(Records drawn from a dataset)
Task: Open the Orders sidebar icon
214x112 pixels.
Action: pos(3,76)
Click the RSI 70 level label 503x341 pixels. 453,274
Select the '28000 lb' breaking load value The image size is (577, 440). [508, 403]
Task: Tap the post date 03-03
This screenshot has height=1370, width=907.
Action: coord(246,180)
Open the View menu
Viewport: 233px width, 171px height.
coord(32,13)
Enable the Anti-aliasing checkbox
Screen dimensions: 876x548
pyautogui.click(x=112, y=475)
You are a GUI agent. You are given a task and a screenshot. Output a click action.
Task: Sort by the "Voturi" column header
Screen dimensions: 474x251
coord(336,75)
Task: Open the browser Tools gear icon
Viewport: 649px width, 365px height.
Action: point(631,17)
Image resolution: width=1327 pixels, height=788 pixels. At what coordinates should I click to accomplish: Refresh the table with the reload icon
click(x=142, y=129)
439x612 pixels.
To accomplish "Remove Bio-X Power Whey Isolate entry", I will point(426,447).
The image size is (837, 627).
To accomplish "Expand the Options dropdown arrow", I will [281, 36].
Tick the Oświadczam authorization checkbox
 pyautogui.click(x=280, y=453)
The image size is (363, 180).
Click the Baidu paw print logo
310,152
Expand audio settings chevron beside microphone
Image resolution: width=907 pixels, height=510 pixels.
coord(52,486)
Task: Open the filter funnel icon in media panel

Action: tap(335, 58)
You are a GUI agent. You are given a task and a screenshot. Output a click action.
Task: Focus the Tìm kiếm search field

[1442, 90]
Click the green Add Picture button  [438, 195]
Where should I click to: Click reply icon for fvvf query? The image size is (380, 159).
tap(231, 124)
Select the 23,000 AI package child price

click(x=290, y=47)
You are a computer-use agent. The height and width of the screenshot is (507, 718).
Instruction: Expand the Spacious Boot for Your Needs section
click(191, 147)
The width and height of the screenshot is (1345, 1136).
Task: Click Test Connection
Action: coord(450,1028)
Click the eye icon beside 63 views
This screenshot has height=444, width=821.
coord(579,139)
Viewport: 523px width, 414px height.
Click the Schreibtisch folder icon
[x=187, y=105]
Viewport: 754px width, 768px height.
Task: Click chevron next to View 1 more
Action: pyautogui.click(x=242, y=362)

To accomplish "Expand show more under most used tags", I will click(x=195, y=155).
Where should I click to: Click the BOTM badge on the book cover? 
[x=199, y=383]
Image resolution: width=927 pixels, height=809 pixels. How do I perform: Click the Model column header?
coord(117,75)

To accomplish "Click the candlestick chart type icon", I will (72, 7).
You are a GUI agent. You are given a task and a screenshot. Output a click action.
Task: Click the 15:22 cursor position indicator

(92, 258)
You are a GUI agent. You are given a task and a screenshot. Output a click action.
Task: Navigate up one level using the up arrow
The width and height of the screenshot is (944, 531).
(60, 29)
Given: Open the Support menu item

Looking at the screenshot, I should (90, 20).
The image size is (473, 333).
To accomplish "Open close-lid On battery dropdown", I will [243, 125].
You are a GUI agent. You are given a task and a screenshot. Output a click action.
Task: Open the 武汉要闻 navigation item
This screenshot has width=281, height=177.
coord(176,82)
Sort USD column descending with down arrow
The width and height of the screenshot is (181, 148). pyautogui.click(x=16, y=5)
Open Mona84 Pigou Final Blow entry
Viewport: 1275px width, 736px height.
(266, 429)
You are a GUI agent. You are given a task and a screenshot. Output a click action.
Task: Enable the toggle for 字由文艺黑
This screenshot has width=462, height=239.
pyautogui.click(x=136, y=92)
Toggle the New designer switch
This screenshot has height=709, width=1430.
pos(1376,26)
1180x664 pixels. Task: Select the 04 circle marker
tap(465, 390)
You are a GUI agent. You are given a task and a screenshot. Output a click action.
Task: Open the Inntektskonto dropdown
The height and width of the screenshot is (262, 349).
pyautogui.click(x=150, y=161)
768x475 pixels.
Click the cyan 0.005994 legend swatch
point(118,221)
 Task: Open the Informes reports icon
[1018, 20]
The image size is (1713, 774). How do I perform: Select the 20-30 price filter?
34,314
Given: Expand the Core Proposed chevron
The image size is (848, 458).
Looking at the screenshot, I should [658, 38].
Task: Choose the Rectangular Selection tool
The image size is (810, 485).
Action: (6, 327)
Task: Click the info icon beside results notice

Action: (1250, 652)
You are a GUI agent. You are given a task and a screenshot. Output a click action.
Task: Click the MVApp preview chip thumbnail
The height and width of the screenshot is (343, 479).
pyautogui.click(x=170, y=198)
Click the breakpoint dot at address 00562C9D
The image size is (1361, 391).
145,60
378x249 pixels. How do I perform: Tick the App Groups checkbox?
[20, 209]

## [Try it]
Would you be able to transcribe every line of the data exactly?

## [Expected output]
Task: Open the Orders sidebar icon
214x112 pixels.
Action: pos(3,76)
Click the RSI 70 level label 503x341 pixels. 453,274
Select the '28000 lb' breaking load value The image size is (577, 440). [508, 403]
Task: Tap the post date 03-03
This screenshot has height=1370, width=907.
Action: coord(246,180)
Open the View menu
Viewport: 233px width, 171px height.
coord(32,13)
Enable the Anti-aliasing checkbox
Screen dimensions: 876x548
pyautogui.click(x=112, y=475)
You are a GUI agent. You are given a task and a screenshot. Output a click action.
Task: Sort by the "Voturi" column header
Screen dimensions: 474x251
coord(336,75)
Task: Open the browser Tools gear icon
Viewport: 649px width, 365px height.
Action: point(631,17)
Image resolution: width=1327 pixels, height=788 pixels. At what coordinates should I click to accomplish: Refresh the table with the reload icon
click(x=142, y=129)
439x612 pixels.
To accomplish "Remove Bio-X Power Whey Isolate entry", I will point(426,447).
The image size is (837, 627).
To accomplish "Expand the Options dropdown arrow", I will [281, 36].
Tick the Oświadczam authorization checkbox
 pyautogui.click(x=280, y=453)
The image size is (363, 180).
Click the Baidu paw print logo
310,152
Expand audio settings chevron beside microphone
Image resolution: width=907 pixels, height=510 pixels.
coord(52,486)
Task: Open the filter funnel icon in media panel

Action: tap(335, 58)
You are a GUI agent. You are given a task and a screenshot. Output a click action.
Task: Focus the Tìm kiếm search field

[1442, 90]
Click the green Add Picture button  [438, 195]
Where should I click to: Click reply icon for fvvf query? The image size is (380, 159).
tap(231, 124)
Select the 23,000 AI package child price

click(x=290, y=47)
You are a computer-use agent. The height and width of the screenshot is (507, 718).
Instruction: Expand the Spacious Boot for Your Needs section
click(191, 147)
The width and height of the screenshot is (1345, 1136).
Task: Click Test Connection
Action: coord(450,1028)
Click the eye icon beside 63 views
This screenshot has height=444, width=821.
coord(579,139)
Viewport: 523px width, 414px height.
Click the Schreibtisch folder icon
[x=187, y=105]
Viewport: 754px width, 768px height.
Task: Click chevron next to View 1 more
Action: pyautogui.click(x=242, y=362)

To accomplish "Expand show more under most used tags", I will click(x=195, y=155).
Where should I click to: Click the BOTM badge on the book cover? 
[x=199, y=383]
Image resolution: width=927 pixels, height=809 pixels. How do I perform: Click the Model column header?
coord(117,75)

To accomplish "Click the candlestick chart type icon", I will (72, 7).
You are a GUI agent. You are given a task and a screenshot. Output a click action.
Task: Click the 15:22 cursor position indicator

(92, 258)
You are a GUI agent. You are given a task and a screenshot. Output a click action.
Task: Navigate up one level using the up arrow
The width and height of the screenshot is (944, 531).
(60, 29)
Given: Open the Support menu item

Looking at the screenshot, I should (90, 20).
The image size is (473, 333).
To accomplish "Open close-lid On battery dropdown", I will [243, 125].
You are a GUI agent. You are given a task and a screenshot. Output a click action.
Task: Open the 武汉要闻 navigation item
This screenshot has width=281, height=177.
coord(176,82)
Sort USD column descending with down arrow
The width and height of the screenshot is (181, 148). pyautogui.click(x=16, y=5)
Open Mona84 Pigou Final Blow entry
Viewport: 1275px width, 736px height.
(266, 429)
You are a GUI agent. You are given a task and a screenshot. Output a click action.
Task: Enable the toggle for 字由文艺黑
This screenshot has width=462, height=239.
pyautogui.click(x=136, y=92)
Toggle the New designer switch
This screenshot has height=709, width=1430.
pos(1376,26)
1180x664 pixels. Task: Select the 04 circle marker
tap(465, 390)
You are a GUI agent. You are given a task and a screenshot. Output a click action.
Task: Open the Inntektskonto dropdown
The height and width of the screenshot is (262, 349).
pyautogui.click(x=150, y=161)
768x475 pixels.
Click the cyan 0.005994 legend swatch
point(118,221)
 Task: Open the Informes reports icon
[1018, 20]
The image size is (1713, 774). How do I perform: Select the 20-30 price filter?
34,314
Given: Expand the Core Proposed chevron
The image size is (848, 458).
Looking at the screenshot, I should [658, 38].
Task: Choose the Rectangular Selection tool
The image size is (810, 485).
Action: (6, 327)
Task: Click the info icon beside results notice

Action: (1250, 652)
You are a GUI agent. You are given a task and a screenshot. Output a click action.
Task: Click the MVApp preview chip thumbnail
The height and width of the screenshot is (343, 479).
pyautogui.click(x=170, y=198)
Click the breakpoint dot at address 00562C9D
The image size is (1361, 391).
145,60
378x249 pixels. How do I perform: Tick the App Groups checkbox?
[20, 209]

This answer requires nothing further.